Like gay men, they shared a freemasonry, an outlook. A gender bias. But presumably so did heterosexual guys. The thought did not comfort him.

  Emmie was back on the stripper track. ‘Was it, well you know? I mean it wasn’t for real, obviously.’

  ‘God, no. But it was pretty …’ The rings tossed. ‘Well, like you said. I mean otherwise I wouldn’t have minded being bottom. If it hadn’t sort of seemed real.’

  Emmeline nodded. ‘I guess not.’ She took his arm. ‘This is Rob.’

  ‘Hi.’

  Emmeline turned to him, her eyes glinting like a child’s with a treat. ‘Wasn’t that great? You couldn’t come. Ladies only.’ She cheered up. ‘Perhaps that’s only Fridays. I’ll ask.’ But the stockings had disappeared.

  They queued again to get their wrists stamped Paid.

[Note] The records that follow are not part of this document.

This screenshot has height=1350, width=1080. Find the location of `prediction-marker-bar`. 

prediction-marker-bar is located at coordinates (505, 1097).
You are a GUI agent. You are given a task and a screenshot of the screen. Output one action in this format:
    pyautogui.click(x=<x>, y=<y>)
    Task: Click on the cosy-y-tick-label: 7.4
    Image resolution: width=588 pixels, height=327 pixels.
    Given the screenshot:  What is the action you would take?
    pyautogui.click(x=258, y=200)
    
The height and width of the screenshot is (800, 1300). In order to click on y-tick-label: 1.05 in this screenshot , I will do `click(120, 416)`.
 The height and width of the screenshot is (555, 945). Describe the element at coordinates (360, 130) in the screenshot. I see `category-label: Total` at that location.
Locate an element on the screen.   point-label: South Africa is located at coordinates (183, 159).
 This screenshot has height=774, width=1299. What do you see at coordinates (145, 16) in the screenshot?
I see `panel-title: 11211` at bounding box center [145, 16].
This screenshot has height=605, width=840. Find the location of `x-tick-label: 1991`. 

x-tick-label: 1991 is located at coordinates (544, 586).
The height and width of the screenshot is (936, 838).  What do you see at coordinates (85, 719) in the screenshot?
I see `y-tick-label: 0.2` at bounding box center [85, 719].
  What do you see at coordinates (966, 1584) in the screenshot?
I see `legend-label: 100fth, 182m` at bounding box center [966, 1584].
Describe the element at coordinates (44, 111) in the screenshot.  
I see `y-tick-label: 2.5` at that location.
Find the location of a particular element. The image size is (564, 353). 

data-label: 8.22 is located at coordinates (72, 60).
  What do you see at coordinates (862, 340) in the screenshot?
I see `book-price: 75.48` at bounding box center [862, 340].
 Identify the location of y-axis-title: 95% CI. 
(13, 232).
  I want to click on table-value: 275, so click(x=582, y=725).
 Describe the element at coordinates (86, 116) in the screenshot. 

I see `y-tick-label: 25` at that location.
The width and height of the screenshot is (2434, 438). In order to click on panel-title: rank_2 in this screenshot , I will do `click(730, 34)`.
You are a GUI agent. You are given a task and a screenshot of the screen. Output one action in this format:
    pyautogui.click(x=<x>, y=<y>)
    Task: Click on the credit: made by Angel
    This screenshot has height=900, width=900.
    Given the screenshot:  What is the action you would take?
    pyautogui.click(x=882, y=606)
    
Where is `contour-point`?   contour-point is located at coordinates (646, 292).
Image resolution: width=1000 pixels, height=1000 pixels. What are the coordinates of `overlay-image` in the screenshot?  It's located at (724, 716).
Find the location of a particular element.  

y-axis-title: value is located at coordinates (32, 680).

  His childhood doctor had had a Good Patient stamp for kids. At the end of a visit Dr Brabson, his teeth wrecked by pipes and insufficient dental care, had leaned forward. ‘Hold out your hand, Robin.’ He wondered when it had stopped, when the award had become sissy, a shameful secret to be hidden from the other kids instead of skited about. Five, he supposed. Or six. Not much older than Calvin. It seemed pretty young.

  A Maori guy beside them had a ring on each of the fingers on his right hand and none on the left. A woman clung to his arm, her crutch barely covered by a pelmet of leather. In the smoky half darkness you could not tell where her tights ended and the teetering heels began. A babe in invisible boots.

  ‘You do know,’ teased Emmeline, her body locked against his in imitation of another woman eating her man alongside, ‘that “Elvis” is an anagram of “Lives”?’

  He grinned, tightened his arm around her. A man and woman shoved past them. Both heads of tough grey hair were tugged into pony tails, both wore black T-shirts stamped with large golden lions’ heads. Her chest thrust out more than his but not by much. They were together. Swingers. They had probably arrived on a Harley Davidson, he stiff-armed, her body hugging tight into the corners. They would not grow old. No siree. A black man in turquoise socks and blue jandals danced alone, one protruding ebony toe beating the rhythm.